---------- Passage

Many of my favorite verses speak to this:
“This is what the Sovereign Lord, the Holy One of Israel says: ‘In repentance and rest is your salvation, in quietness and trust is your strength, but you would have none of it.’” ~Isaiah 30:15
“Wait for the Lord; be strong and take heart and wait for the Lord.” ~ Psalm 27:14
“I wait for the Lord, my soul waits, and in his word I put my hope. My soul waits for the Lord more than watchmen wait for the morning, more than watchmen wait for the morning.” ~ Psalm 130:5, 6
“In the morning, O Lord, you hear my voice; in the morning I lay my requests before you and wait in expectation.” ~ Psalm 5:3
“We wait in hope for the Lord; he is our help and our shield. In him our hearts rejoice, for we trust in his holy name. May your unfailing love be with us, LORD, even as we put our hope in you.” ~ Psalm 33:20-22
“Yet the Lord longs to be gracious to you; he rises to show you compassion. For the Lord is a God of justice. Blessed are all who wait for him!” ~ Isaiah 30:18
I am learning that, like resting, waiting is an action verb. Waiting is not a waste of time (of which part of me is sure it is!). I have walked with the Lord long enough to know that while I think the shortest way from point A to point B is a straight line, many times God says, “Oh no! You must go back to Z first and start there!” While this makes no sense to me at all, and sometimes it looks as though all is lost, the results have always been far better than I could have imagined. God had not forgotten me.

--------------------

- _Exercise task_
Do these statements agree with the passage above? Answer yes or no for each and quote the words of the passage that decide it. (a) The writer calls waiting an action verb. (b) The verse cited as Psalm 5:3 speaks of waiting in the evening. (c) The writer says the results of going back to Z first have turned out worse than expected.

---------- Data shown

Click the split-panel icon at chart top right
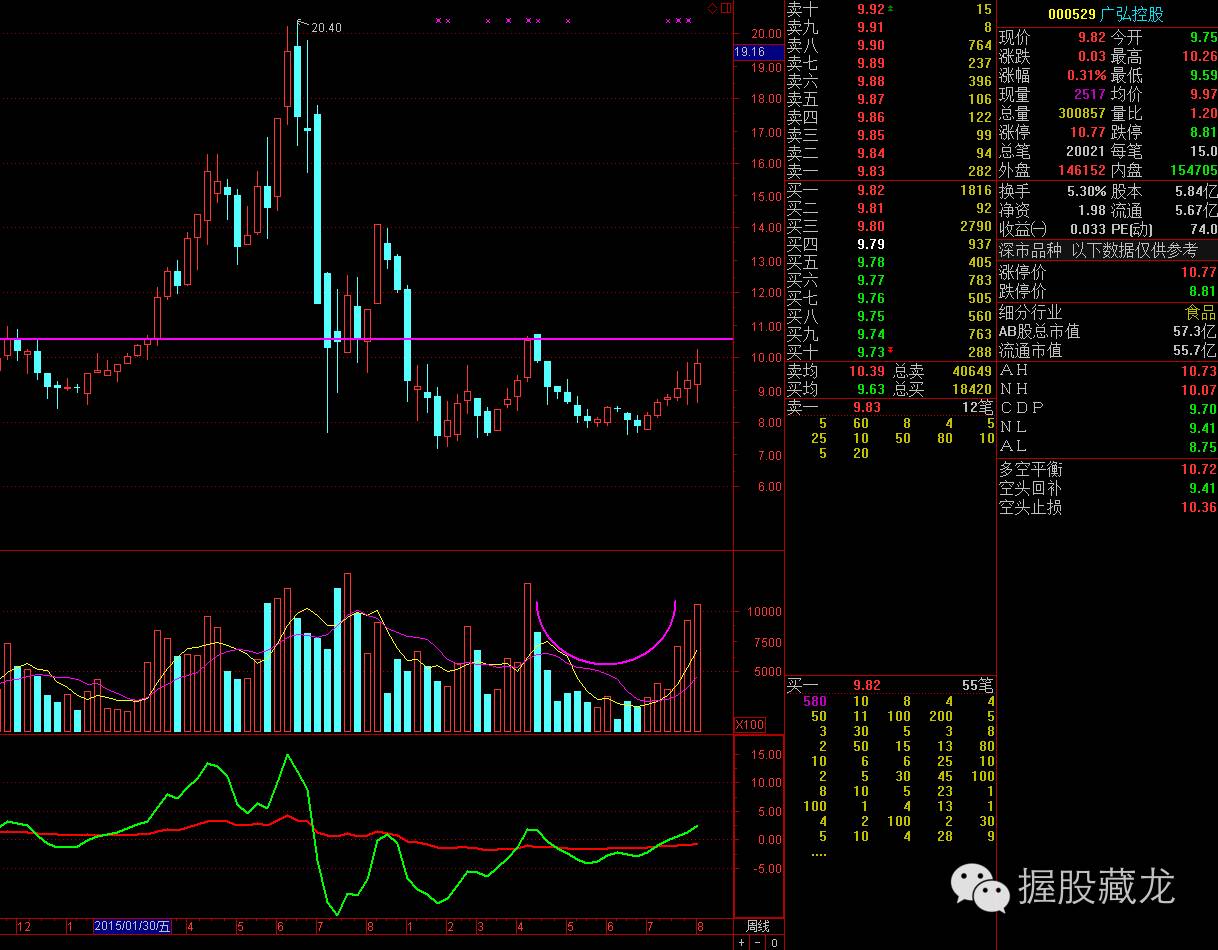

--------------------

- _Answer to the exercise_
(a) Yes: "waiting is an action verb"
(b) No: "In the morning, O Lord, you hear my voice; in the morning I lay my requests before you and wait in expectation."
(c) No: "the results have always been far better than I could have imagined"